**TASK DETAILS**
From the records below, output exactly the lines running from the line containing "Task: Collapse the 追加サービス section" through the line containing "Task: Click Edit in grid view", and no others.

**DATA EXTRACT**

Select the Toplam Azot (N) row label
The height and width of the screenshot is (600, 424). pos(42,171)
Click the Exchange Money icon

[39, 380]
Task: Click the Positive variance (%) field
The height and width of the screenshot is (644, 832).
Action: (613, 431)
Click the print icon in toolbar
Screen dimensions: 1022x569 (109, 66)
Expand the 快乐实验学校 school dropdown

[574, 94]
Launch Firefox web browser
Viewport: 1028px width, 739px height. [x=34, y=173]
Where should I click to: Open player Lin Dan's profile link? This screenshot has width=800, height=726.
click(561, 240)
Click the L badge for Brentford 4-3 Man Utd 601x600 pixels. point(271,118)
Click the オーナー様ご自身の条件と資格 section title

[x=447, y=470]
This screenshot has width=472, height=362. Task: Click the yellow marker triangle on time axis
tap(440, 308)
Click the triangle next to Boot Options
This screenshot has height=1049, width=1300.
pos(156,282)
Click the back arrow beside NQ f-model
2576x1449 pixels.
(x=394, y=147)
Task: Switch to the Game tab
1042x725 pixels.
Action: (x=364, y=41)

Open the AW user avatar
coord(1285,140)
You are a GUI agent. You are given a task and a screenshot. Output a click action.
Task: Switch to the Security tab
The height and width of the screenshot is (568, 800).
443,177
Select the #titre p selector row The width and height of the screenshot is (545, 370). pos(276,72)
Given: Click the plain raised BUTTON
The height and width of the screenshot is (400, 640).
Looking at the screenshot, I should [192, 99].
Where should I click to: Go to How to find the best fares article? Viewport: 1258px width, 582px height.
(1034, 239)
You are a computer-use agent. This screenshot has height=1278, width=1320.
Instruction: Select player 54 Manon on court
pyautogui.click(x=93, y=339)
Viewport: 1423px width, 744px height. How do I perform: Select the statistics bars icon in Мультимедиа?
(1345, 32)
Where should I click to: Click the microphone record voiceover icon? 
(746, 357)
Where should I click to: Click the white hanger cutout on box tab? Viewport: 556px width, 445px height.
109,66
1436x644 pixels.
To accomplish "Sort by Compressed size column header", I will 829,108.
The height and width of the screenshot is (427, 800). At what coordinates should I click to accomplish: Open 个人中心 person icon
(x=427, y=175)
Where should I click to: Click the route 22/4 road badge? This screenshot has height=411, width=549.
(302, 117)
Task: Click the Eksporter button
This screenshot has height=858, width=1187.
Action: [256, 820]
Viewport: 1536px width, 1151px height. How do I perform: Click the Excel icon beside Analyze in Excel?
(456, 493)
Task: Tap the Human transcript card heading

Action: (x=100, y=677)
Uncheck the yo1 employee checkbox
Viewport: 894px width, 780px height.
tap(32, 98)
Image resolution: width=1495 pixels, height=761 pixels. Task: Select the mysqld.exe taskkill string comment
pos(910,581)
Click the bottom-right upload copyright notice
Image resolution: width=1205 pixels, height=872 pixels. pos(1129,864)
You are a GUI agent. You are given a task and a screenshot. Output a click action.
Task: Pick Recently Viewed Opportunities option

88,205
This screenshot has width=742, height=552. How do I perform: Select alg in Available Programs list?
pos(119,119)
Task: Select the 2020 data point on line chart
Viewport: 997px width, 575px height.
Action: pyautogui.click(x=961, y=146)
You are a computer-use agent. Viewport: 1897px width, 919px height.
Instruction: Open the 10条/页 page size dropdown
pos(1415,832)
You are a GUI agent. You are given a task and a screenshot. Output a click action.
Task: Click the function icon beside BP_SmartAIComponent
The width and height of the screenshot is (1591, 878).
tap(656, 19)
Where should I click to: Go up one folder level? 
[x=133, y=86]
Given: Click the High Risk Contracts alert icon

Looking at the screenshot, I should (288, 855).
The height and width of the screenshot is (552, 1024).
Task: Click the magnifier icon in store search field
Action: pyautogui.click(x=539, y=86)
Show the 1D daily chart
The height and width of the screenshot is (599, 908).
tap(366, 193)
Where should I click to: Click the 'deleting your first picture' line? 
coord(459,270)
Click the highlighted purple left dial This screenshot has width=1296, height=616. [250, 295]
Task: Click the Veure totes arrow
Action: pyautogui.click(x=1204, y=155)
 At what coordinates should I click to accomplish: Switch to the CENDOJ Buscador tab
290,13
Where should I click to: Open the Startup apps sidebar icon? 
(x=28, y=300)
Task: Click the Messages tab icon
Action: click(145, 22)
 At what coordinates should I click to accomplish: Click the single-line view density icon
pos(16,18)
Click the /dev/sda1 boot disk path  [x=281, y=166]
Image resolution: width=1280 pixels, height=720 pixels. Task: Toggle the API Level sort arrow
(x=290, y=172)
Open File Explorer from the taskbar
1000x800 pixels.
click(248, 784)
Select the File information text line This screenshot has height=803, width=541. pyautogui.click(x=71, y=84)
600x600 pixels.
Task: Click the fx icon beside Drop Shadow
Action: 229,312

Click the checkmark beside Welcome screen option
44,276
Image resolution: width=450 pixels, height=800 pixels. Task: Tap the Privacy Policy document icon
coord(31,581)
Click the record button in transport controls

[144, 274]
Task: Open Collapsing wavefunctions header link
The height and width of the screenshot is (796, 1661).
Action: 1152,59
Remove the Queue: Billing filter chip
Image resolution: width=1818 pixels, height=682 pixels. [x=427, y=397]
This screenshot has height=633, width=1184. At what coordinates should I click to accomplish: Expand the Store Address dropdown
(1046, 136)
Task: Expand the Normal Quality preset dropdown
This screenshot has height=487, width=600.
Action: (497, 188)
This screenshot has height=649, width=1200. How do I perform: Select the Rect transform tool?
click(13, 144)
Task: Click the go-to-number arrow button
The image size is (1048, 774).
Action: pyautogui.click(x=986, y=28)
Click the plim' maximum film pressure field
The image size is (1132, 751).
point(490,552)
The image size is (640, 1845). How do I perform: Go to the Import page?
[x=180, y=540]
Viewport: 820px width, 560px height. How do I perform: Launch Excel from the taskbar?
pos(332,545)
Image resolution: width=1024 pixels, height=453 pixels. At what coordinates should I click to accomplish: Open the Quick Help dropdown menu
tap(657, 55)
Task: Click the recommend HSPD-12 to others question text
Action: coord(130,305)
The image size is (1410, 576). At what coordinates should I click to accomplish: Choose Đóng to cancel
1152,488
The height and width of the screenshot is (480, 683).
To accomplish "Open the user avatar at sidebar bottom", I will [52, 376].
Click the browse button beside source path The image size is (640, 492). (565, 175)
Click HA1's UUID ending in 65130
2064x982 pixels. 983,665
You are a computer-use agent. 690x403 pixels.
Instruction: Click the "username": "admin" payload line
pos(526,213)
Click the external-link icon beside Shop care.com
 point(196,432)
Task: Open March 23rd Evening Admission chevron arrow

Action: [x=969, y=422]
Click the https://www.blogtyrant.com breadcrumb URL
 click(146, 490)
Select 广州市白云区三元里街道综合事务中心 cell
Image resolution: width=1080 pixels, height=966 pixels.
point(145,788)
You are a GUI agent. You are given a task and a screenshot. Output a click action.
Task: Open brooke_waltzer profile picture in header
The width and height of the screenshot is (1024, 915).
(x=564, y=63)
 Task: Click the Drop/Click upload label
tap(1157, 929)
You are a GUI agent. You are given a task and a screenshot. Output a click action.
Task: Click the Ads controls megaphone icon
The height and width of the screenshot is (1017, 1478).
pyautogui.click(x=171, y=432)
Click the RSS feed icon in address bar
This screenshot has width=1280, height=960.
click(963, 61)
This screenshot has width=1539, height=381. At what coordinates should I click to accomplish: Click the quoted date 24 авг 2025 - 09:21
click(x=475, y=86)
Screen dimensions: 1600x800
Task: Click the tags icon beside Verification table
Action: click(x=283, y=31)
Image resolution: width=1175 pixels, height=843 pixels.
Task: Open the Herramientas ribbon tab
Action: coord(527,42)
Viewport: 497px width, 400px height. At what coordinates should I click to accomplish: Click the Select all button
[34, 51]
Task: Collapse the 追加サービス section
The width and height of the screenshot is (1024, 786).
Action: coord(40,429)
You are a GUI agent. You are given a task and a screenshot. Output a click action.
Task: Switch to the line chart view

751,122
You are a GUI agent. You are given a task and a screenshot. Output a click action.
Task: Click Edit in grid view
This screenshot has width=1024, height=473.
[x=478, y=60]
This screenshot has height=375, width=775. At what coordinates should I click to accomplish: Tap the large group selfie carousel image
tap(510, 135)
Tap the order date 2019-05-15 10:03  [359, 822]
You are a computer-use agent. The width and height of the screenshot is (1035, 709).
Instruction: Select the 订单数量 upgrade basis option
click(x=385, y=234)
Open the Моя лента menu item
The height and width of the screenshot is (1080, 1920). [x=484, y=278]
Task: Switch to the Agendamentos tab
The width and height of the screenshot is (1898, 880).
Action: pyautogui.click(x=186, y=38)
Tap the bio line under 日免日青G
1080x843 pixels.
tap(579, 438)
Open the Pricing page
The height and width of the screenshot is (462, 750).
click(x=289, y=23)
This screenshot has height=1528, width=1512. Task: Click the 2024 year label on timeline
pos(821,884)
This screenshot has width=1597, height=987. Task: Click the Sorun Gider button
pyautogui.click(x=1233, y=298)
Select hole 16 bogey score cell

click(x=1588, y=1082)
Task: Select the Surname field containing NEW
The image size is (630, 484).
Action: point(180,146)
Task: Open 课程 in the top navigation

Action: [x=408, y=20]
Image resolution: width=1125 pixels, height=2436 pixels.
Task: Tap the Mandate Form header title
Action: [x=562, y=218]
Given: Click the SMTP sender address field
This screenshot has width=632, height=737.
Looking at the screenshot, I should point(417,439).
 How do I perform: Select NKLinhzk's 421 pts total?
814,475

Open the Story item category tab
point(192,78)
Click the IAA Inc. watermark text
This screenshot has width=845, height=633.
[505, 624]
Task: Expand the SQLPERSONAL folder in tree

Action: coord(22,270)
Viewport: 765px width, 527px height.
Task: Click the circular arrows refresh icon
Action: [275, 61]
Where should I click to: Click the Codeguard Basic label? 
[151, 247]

**RESPONSE TO THE EXERCISE**
Task: Collapse the 追加サービス section
The width and height of the screenshot is (1024, 786).
Action: coord(40,429)
You are a GUI agent. You are given a task and a screenshot. Output a click action.
Task: Switch to the line chart view

751,122
You are a GUI agent. You are given a task and a screenshot. Output a click action.
Task: Click Edit in grid view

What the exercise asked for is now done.